• The boom in bicycling in 2020 is providing new and important lessons for transportation planning.
  • Planners need more and constant data to adjust to changing needs and to better evaluate and adapt planned bicycling infrastructure. 

One of the major shortcomings in developing and evaluating transportation plans that include bicycling for our region is the lack of data. The StreetsBlogUSA website recently brought to our attention the work of a company, Streetlight Data, that uses smartphones as sensors to measure activity by bicyclists and pedestrians. The findings of their recent study of bicycling trends reveal some positive trends and lessons.

  • American bicycling trips skyrocketed 26 percent at the height of the COVID-19 bicycling boom.
  • 88 of the 100 largest US metro areas experienced year-over-year increases in cycling that peaked in June before tapering off throughout the summer as cars returned to the road.
  • The surge was much larger in small metro areas than in big cities.
  • Riding was still up by 11 percent over the previous year by September. At the same time driving rates stayed down 6.5 percent. Some experts think the change can’t be explained by an increase in recreational riding alone, suggesting instead a major shift in commuters’ and others’ transportation choices.

Across all the cities studied, Streetlight overlaid census demographics to understand which racial, economic, and other demographic groups were best represented and consistently found that biking was up across the board. They discovered that the groups who rode most were not historically what planners have tended to assume. Rather than suburban white people at a higher income level riding for recreation, the increase in ridership crossed demographic lines. The study underlined the importance of planners “prioritizing the needs of those who face the highest barriers to biking, like BIPOC (black, indigenous, and people of color), the low-income, the elderly, and children—and that doing so starts with watching the data closely, especially in volatile times like these.” Streetlight Data also emphasized that planners should not make assumptions about who does or doesn’t ride bikes based on last month’s or last year’s data.

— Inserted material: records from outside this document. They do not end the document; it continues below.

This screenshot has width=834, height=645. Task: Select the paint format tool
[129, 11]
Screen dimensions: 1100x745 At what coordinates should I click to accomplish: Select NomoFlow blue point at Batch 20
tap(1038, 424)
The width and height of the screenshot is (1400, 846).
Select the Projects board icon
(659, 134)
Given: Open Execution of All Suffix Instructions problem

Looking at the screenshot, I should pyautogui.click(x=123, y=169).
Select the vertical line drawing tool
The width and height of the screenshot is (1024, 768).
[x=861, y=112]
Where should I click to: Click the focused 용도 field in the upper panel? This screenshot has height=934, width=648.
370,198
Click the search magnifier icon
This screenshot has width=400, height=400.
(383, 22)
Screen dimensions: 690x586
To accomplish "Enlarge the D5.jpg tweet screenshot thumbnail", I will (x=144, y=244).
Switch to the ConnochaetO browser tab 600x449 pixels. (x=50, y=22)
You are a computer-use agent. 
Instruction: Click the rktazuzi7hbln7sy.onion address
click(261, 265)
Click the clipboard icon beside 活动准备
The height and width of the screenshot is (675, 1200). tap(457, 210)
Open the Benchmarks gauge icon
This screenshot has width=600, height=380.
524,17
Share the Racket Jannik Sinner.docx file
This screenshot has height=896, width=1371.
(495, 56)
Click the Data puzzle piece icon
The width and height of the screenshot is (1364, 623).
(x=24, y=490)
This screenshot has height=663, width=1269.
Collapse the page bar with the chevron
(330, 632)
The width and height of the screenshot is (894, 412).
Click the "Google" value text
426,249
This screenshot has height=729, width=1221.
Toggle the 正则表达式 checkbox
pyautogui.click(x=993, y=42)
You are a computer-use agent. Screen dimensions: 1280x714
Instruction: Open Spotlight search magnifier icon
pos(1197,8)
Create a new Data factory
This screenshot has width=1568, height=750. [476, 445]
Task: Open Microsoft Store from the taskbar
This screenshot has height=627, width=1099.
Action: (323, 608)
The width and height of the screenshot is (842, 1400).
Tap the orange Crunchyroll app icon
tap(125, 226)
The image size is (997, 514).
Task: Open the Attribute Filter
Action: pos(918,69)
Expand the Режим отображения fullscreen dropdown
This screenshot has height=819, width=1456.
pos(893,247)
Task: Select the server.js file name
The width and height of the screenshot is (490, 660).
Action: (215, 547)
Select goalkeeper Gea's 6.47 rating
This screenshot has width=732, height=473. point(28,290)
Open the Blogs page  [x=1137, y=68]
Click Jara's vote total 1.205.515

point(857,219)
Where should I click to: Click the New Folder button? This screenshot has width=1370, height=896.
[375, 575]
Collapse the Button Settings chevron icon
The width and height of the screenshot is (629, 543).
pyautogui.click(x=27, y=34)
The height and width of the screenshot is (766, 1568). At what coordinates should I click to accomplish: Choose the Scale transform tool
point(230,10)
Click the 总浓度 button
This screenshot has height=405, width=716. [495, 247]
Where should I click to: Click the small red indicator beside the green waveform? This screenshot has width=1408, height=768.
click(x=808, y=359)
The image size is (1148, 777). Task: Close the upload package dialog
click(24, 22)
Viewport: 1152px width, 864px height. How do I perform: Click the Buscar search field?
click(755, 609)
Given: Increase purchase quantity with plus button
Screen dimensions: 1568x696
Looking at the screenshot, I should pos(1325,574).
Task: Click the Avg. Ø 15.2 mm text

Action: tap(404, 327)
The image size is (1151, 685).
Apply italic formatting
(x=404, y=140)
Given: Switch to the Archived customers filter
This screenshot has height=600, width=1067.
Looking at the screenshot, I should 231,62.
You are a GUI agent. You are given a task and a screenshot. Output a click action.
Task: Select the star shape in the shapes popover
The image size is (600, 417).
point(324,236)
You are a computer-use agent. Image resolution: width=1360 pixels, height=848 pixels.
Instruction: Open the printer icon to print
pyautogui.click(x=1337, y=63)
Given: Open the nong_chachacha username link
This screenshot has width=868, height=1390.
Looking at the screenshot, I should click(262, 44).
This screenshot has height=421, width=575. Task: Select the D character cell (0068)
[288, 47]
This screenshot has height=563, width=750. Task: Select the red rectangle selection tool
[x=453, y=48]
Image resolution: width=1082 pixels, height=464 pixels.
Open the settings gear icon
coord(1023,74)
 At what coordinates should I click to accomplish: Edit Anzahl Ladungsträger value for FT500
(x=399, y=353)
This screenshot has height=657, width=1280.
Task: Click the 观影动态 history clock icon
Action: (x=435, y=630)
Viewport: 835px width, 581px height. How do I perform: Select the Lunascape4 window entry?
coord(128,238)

FABB has long encouraged government to give more consideration to developing reliable data and metrics for transportation planning that involves bicycling infrastructure. As this year’s bicycling boom has demonstrated, government needs the capacity to measure—and evaluate—constantly the needs of bicyclists, pedestrians, and other vulnerable road users. As much progress as is being made in adding bicycling infrastructure, Fairfax County still lacks the means to evaluate the before-and-after effectiveness of projects. Other critical data to improve transportation planning includes measuring post-project vehicle traffic and speeds, bike traffic, pedestrian traffic, and crashes by all modes along with economic and community vitality after the installation of bicycling and pedestrian infrastructure. This will require the addition of resources to these data gathering means but it is a worthwhile investment to avoid squandering increased public interest in bicycling to improve transportation options for everyone.